La Fin de Marko Kraliévitch
La Fin de Marko Kraliévitch est la neuvième nouvelle du recueil Nouvelles orientales de Marguerite Yourcenar. Cette nouvelle fut écrite postérieurement à la première édition du recueil écrite en 1938 et apparaît pour la première fois à partir de 1978. Marguerite Yourcenar modifie la composition de son recueil en 1963, puis en 1978, ne conservant que dix de ces nouvelles[1]. Marguerite Yourcenar reprend dans son recueil des récits tirés de fables, de légendes, de mythes et superstitions à travers le monde[1]. La nouvelle reprend l'une des légendes les plus répandu des Balkans : celles de Marko Kraljević, héros de la bataille du Kosovo[2].
Résumé
La nouvelle se déroule dans un village slave situé à proximité de la Turquie et relate les derniers instants de Marko Kraliévitch, personnage central.

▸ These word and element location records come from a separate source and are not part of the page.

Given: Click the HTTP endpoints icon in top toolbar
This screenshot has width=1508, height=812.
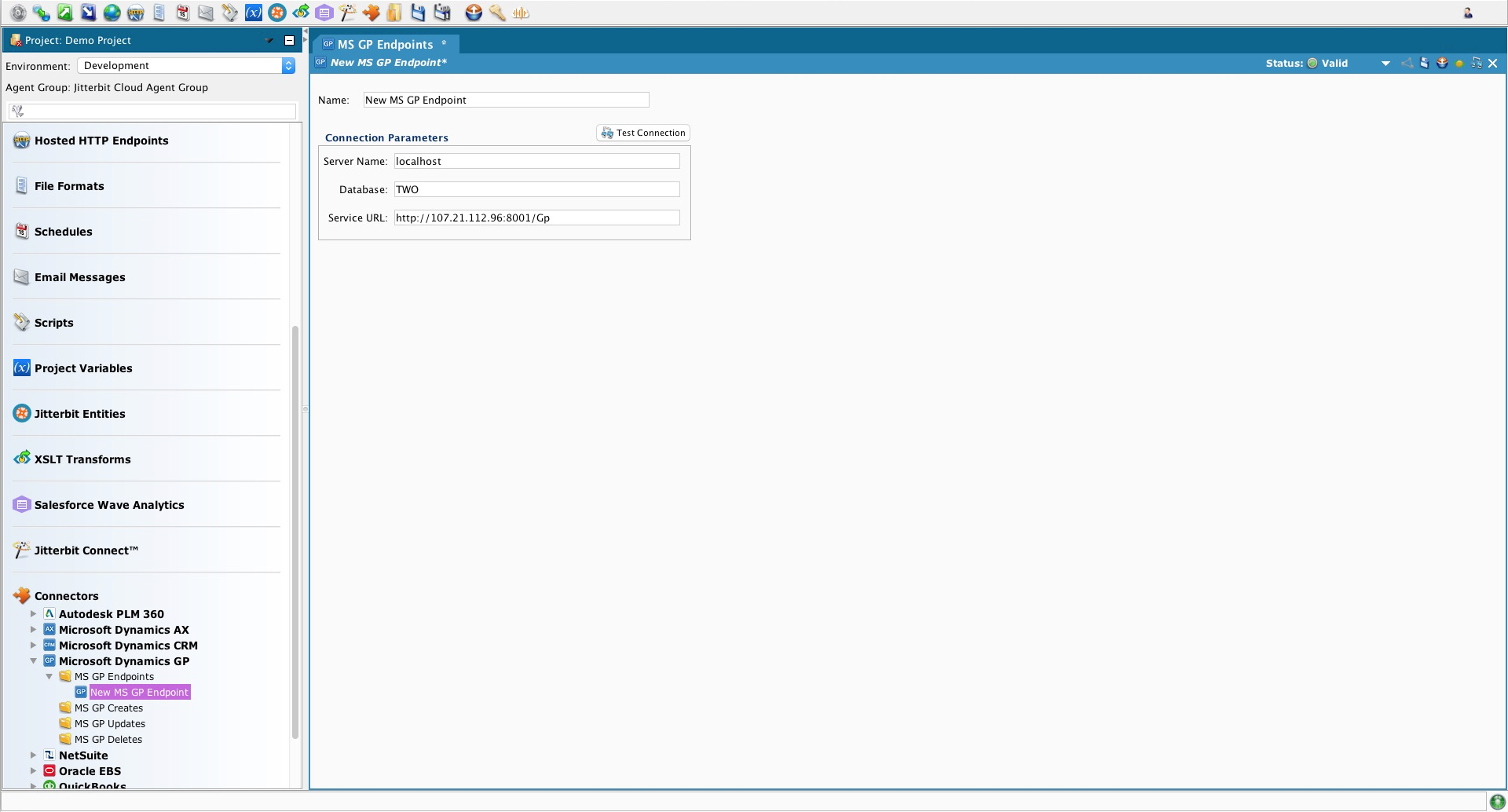Looking at the screenshot, I should [136, 13].
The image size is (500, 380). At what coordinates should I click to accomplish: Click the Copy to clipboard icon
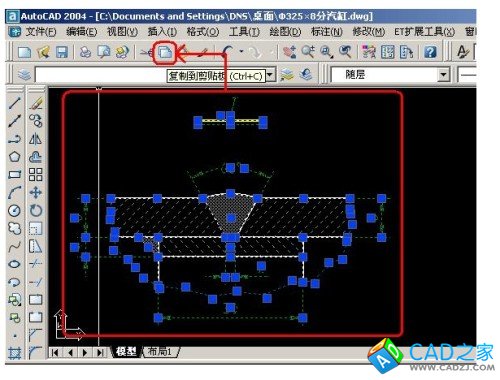pos(165,52)
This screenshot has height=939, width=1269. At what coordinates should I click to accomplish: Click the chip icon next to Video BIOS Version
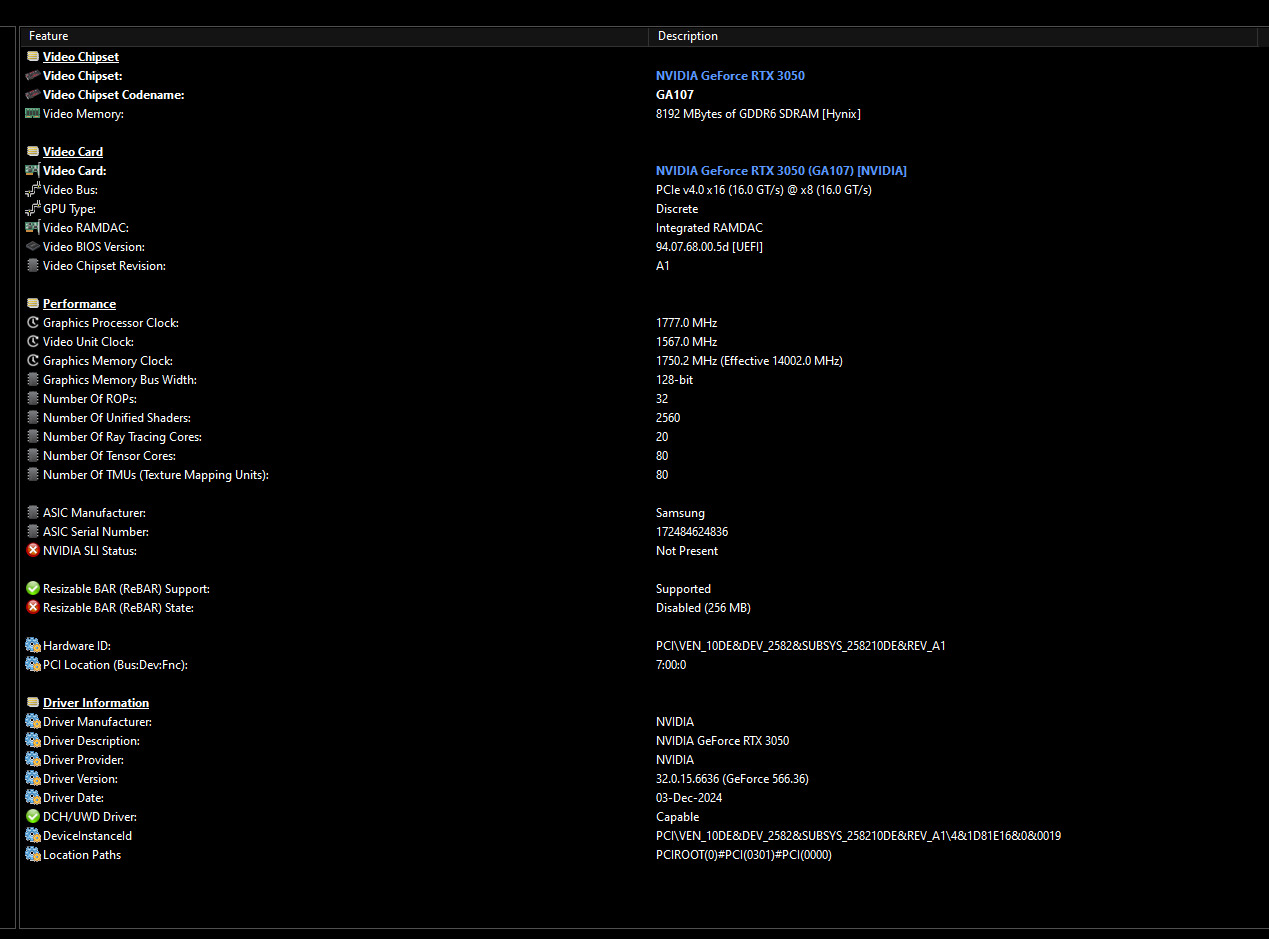33,247
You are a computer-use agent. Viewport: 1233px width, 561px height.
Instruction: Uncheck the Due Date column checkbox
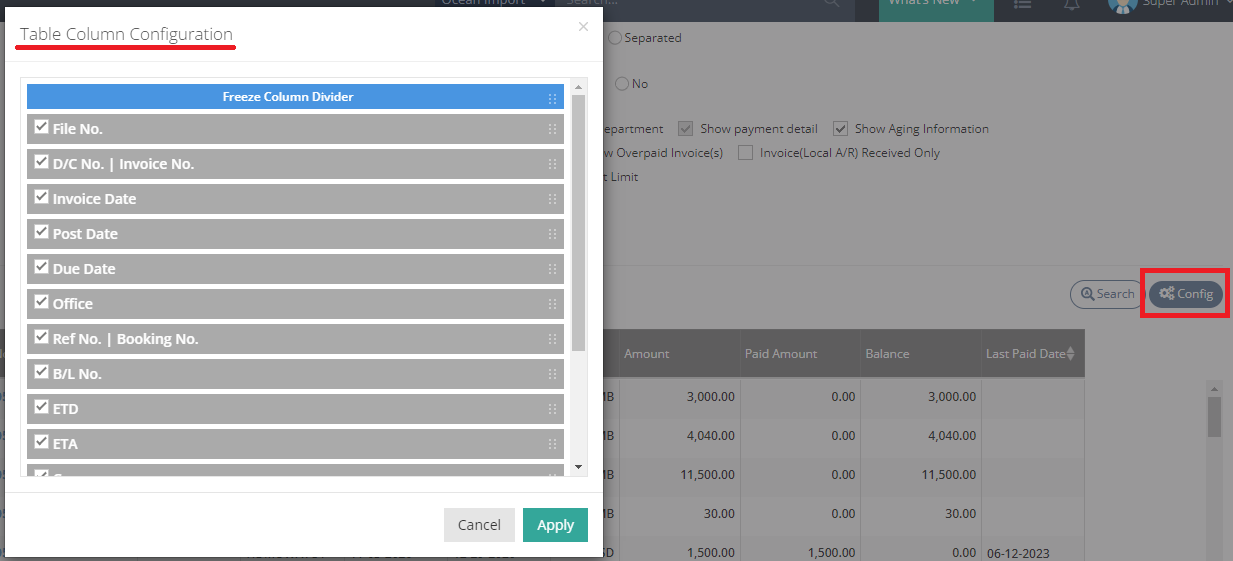[41, 267]
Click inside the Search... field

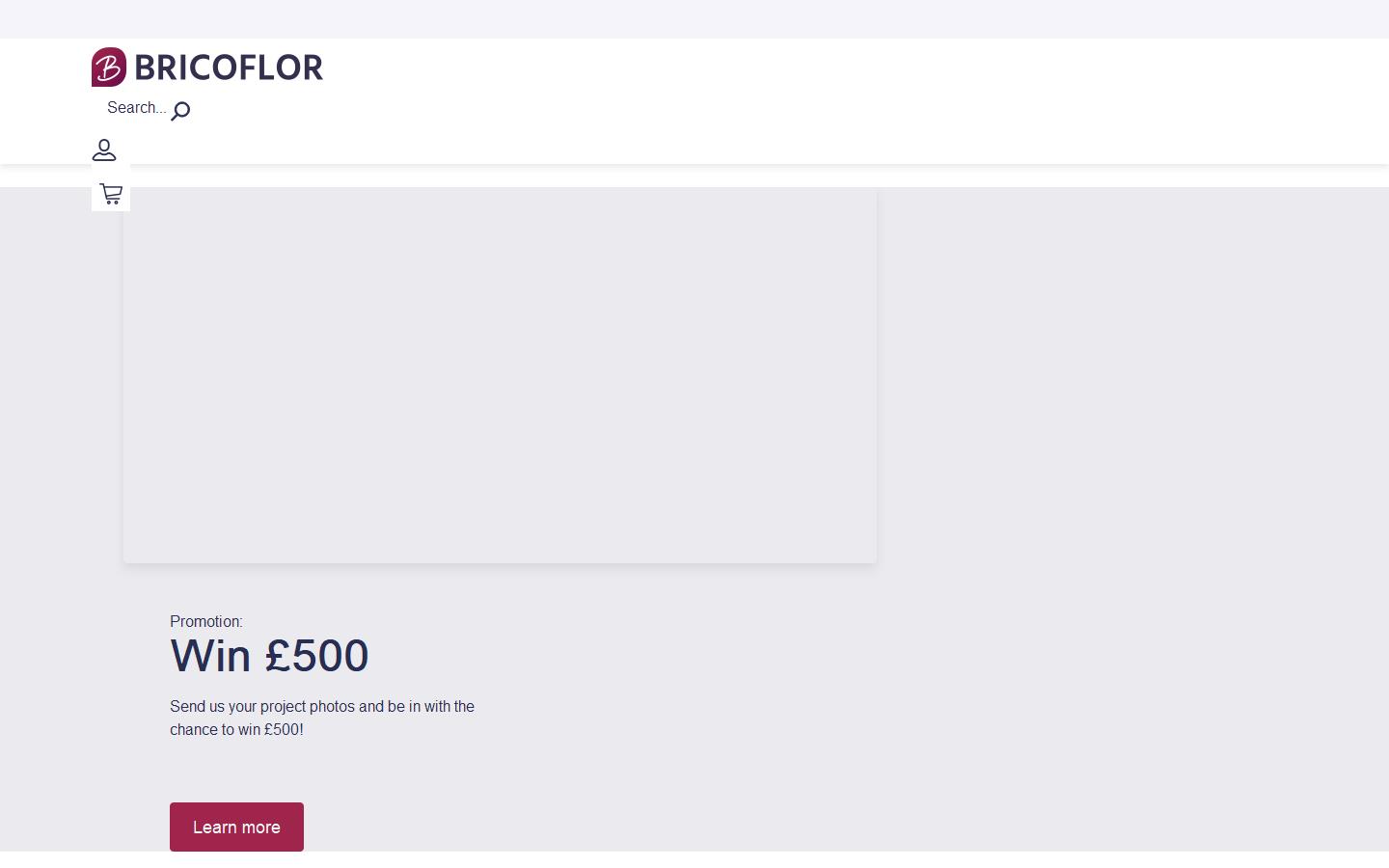(137, 108)
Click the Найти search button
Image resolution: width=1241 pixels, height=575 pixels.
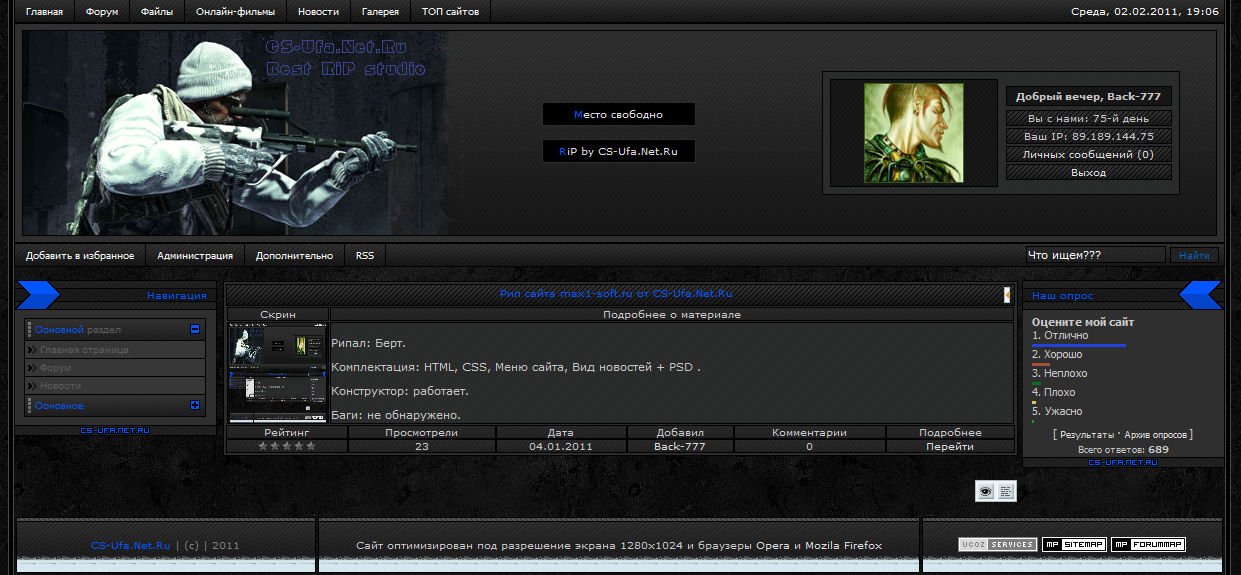(1194, 256)
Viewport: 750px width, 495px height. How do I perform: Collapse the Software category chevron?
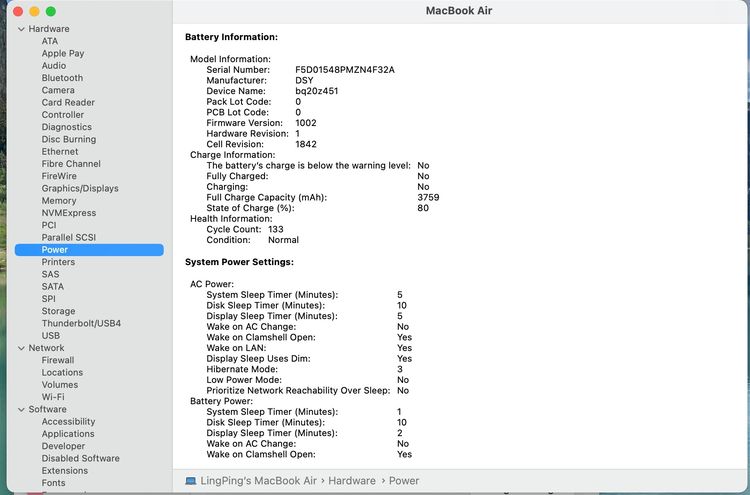21,409
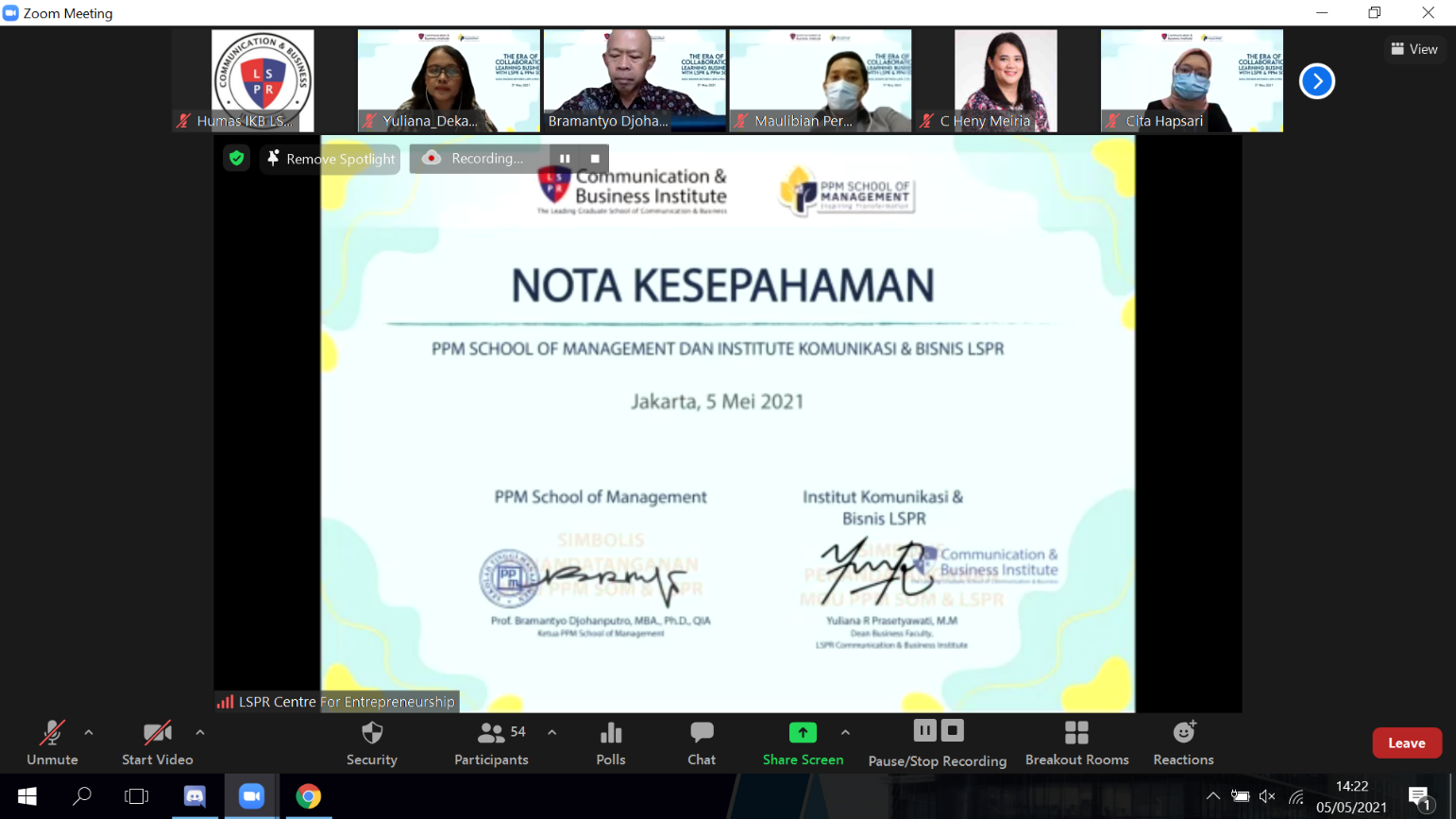Open audio options next to Unmute

click(89, 732)
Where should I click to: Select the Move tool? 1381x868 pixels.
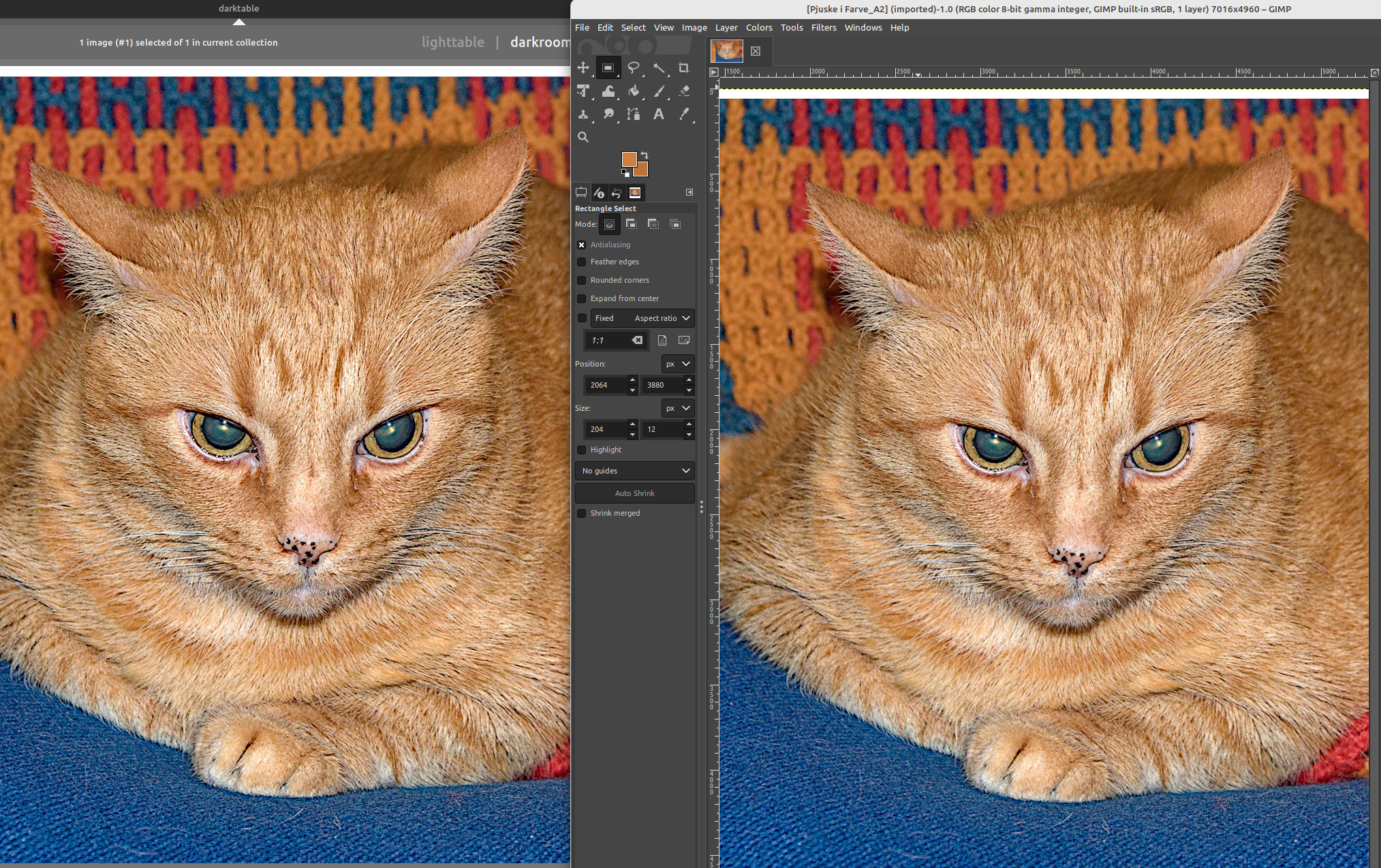pyautogui.click(x=583, y=67)
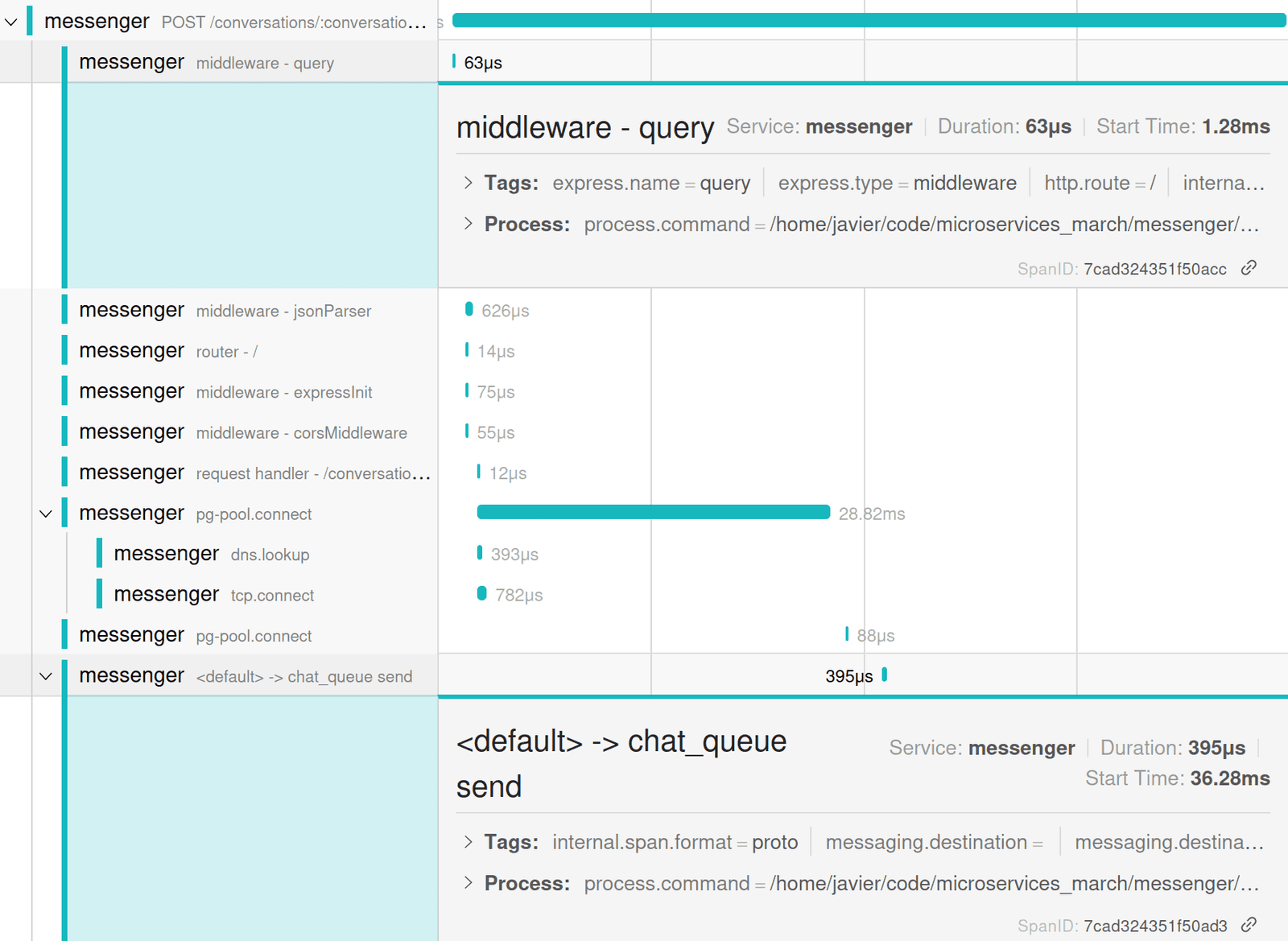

Le récit est narré par le personnage d'Andrev ayant été témoin de toute la scène.
Après un banquet donné par Marko, celui-ci s'en alla, comme à son habitude, distribuer les restes aux mendiants qu'il connaissait bien. Cependant, Marko, d'ordinaire physionomiste, ne reconnut pas l'un d’entre eux, un vieillard. Le suspectant d'être un espion turc, il se mit à l'interroger et les réponses ambiguës du vieil homme agacèrent profondément Marko, ce qui le poussa à engager un combat. Malgré ses multiples tentatives, il ne parvint pas à atteindre le vieil homme resté immobile. Épuisé par l'effort, succombant au combat, Marko Kralievitch s'effondra, mais avant de rendre son dernier souffle, il confessa ses péchés.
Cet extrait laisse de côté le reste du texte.